Московское царство и Запад. Историографические очерки | страница 145



Механические приемы исследования летописей в 60-х годах XIX в., несомненно, связаны с отличительной чертой всего источниковедения этого времени – юридизмом.

Буржуазная наука середины XIX в. еще не могла выработать диалектических методов изучения источников. Источниковедение ограничивалось, как правило, выяснением отличительных признаков различных видов источников, классификацией их и установлением так называемых «сводных текстов» отдельных групп письменных источников. Понятно, что при таком подходе проблема исследования конкретных причин и обстоятельств создания летописей и истории их текста широко не ставилась и оставалась на втором плане.

Наиболее ярко приемы юридической школы выразились в актовом источниковедении, однако нашли они некоторое отражение и в историографии летописей (публикация Л. И. Лейбовича).

Возникновение противоречия между теорией и методом послужило толчком для дальнейшего развития историографии летописей. Появление трудов А. А. Шахматова в начале XX в. было обязано в значительной мере тому, что источниковедение летописей всем своим предшествующим развитием оказалось поставленным перед задачей научного разрешения этого противоречия. Требовалась коренная перестройка методов исследования летописных памятников.

Роль реформы как события, наложившего заметный отпечаток на развитие русского источниковедения, выявляется и при изучении историографии русской переводной письменности X–XVII вв.

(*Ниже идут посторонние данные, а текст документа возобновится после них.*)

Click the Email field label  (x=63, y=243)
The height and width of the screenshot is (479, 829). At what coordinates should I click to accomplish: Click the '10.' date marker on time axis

В 50-х годах XIX в. эта область источниковедения была представлена главным образом трудами Ф. И. Буслаева и А. Н. Пыпина. Их взгляды во многом напоминают концепцию представителей естественно-исторической школы в области летописания. Буслаев и Пыпин исходили из учета внутренних эстетических потребностей переводчиков иностранных сочинений. Пыпин резко отрицал возможность слепого перевода русскими иностранных памятников. Он считал, что переводчик был фактически переделывателем сочинения, изменявшим его сообразно с культурными запросами публики, для которой предназначался перевод[714]. При этом Пыпин, подобно Сухомлинову, был далек от понимания определенных идеологических целей, ставившихся русскими переводчиками. Как у Срезневского и Сухомлинова летописец, так у Пыпина переводчик выступал в качестве социально абстрактного лица, исполнявшего чисто культурную функцию[715]. Этому направлению в источниковедении переводных памятников была свойственна и другая особенность, характерная для естественно-исторической школы в летописании: глубокое внимание к братским славянским литературам.